■ **DIRECTIONS FOR THIS TASK**
Up to and including the line with "You are a computer-use agent. Viewport: 248px", return every line from the start of the entries below exactly.

[Opening DATASET RECORDS section]

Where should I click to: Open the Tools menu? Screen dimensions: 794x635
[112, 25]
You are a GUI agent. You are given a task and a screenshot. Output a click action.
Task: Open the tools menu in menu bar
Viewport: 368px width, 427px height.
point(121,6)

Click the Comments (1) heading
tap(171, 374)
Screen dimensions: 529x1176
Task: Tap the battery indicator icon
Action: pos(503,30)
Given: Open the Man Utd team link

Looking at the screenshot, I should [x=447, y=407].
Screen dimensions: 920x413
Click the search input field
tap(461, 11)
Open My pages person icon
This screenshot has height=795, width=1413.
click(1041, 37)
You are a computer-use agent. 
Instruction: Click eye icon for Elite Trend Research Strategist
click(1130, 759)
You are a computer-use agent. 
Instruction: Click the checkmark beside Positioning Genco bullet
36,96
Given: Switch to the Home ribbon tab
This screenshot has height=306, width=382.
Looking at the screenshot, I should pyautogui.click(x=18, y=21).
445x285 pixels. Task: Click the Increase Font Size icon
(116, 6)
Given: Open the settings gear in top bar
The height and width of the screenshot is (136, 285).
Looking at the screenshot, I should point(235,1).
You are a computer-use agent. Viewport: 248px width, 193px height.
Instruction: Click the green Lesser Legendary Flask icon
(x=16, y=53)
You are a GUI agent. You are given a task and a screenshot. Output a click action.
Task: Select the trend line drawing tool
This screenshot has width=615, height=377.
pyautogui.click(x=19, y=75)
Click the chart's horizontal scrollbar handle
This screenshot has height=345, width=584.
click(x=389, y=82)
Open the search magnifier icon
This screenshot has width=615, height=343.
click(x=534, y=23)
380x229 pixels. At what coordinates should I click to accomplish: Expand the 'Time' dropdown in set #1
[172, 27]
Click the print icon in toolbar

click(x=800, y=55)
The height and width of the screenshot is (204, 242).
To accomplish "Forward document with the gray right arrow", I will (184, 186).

[Closing DATASET RECORDS section]

■ **SOLUTION FOR THIS EXERCISE**
Where should I click to: Open the Tools menu? Screen dimensions: 794x635
[112, 25]
You are a GUI agent. You are given a task and a screenshot. Output a click action.
Task: Open the tools menu in menu bar
Viewport: 368px width, 427px height.
point(121,6)

Click the Comments (1) heading
tap(171, 374)
Screen dimensions: 529x1176
Task: Tap the battery indicator icon
Action: pos(503,30)
Given: Open the Man Utd team link

Looking at the screenshot, I should [x=447, y=407].
Screen dimensions: 920x413
Click the search input field
tap(461, 11)
Open My pages person icon
This screenshot has height=795, width=1413.
click(1041, 37)
You are a computer-use agent. 
Instruction: Click eye icon for Elite Trend Research Strategist
click(1130, 759)
You are a computer-use agent. 
Instruction: Click the checkmark beside Positioning Genco bullet
36,96
Given: Switch to the Home ribbon tab
This screenshot has height=306, width=382.
Looking at the screenshot, I should pyautogui.click(x=18, y=21).
445x285 pixels. Task: Click the Increase Font Size icon
(116, 6)
Given: Open the settings gear in top bar
The height and width of the screenshot is (136, 285).
Looking at the screenshot, I should point(235,1).
You are a computer-use agent. Viewport: 248px width, 193px height.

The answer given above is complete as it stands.